Pop-up era: How temporary stores are changing retail in the Bay Area

By Annie Sciacca
East Bay Times

WWR Article Summary (tl;dr) Temporary pop-up stores are big business this year for small entrepreneurs and even some giant retailers.

East Bay Times

With the holiday season in full swing, pop-up shops seem to be everywhere.

Once primarily a tool for small businesses and entrepreneurs to introduce their products to a market, test out business concepts and make use of empty or underused real estate, these temporary stores are now used even by big retailers like Amazon in an effort to turn retail into an event.

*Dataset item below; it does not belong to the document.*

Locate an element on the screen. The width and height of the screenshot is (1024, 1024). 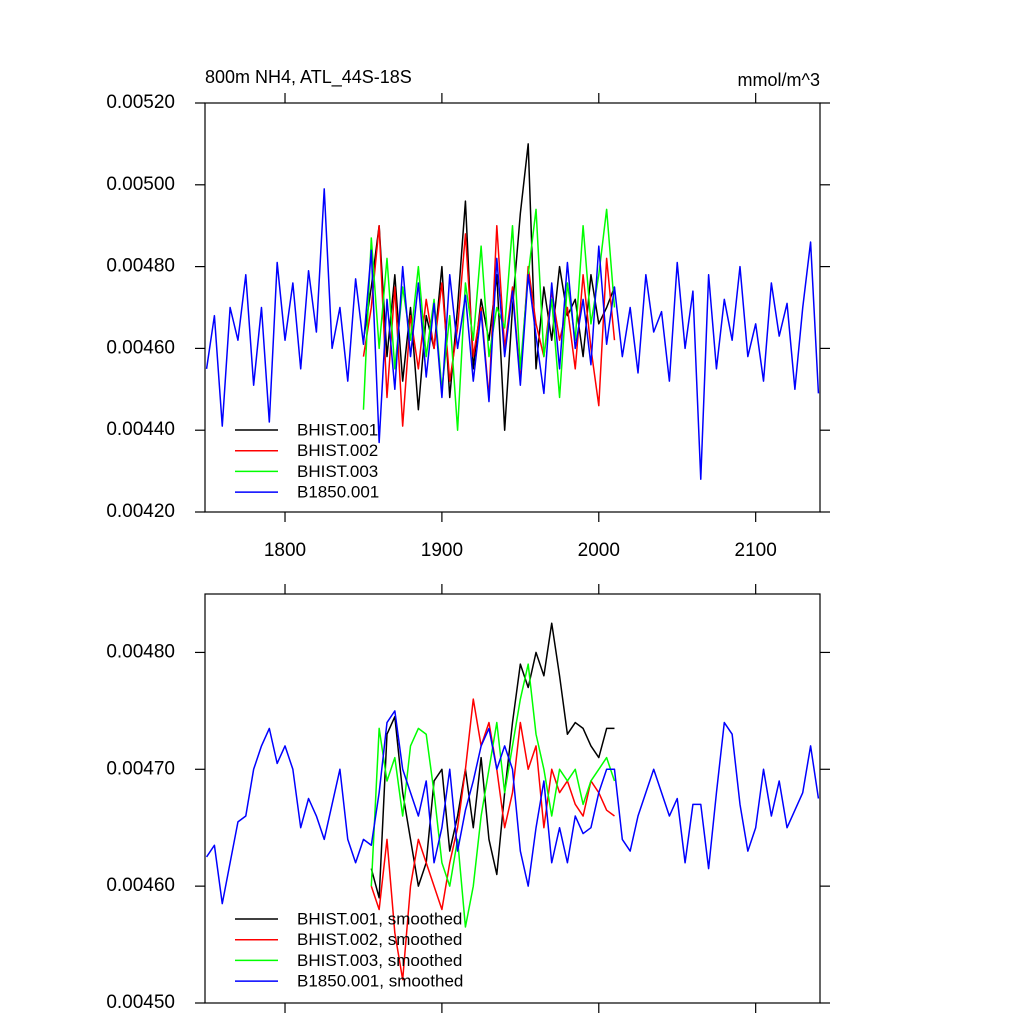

Still, the concept remains an important tool for makers and small businesses to get a toehold in the Bay Area amid the high costs of doing business, and the holiday shopping season is a prime time for them to open.

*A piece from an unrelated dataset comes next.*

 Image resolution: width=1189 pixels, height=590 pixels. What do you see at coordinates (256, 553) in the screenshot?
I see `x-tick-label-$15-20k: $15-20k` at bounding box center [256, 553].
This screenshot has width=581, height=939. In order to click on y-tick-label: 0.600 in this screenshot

That’s the case for Sara Weymouth, who recently opened her new gift store, Lemon, in the form of a temporary pop-up in Danville.

“I think it’s a little bit of testing the market and testing out the shop as a whole,” Weymouth said of her decision to open a pop-up instead of aiming for a more permanent lease.

The pop-up for Lemon, which sells a variety of handmade goods, including baby items, home decor, holiday decorations and toddler furniture, will be open a total of 45 days. While Weymouth said she considered signing a more permanent lease, the temporary pop-up concept appealed to her as a way to test out the new business during the busy shopping season.

Makers and small business owners in the Bay Area have increasingly turned to pop-ups in recent years as a way to gain a physical presence in a market where real estate and other costs of business are high.

San Jose Made, a local organization with a goal of growing the community and visibility of makers, craftspeople and artisan businesses, often organizes events and coordinates pop-ups for its members. It has been working with the Westfield Valley Fair mall for several years in hosting pop-up shops for local makers.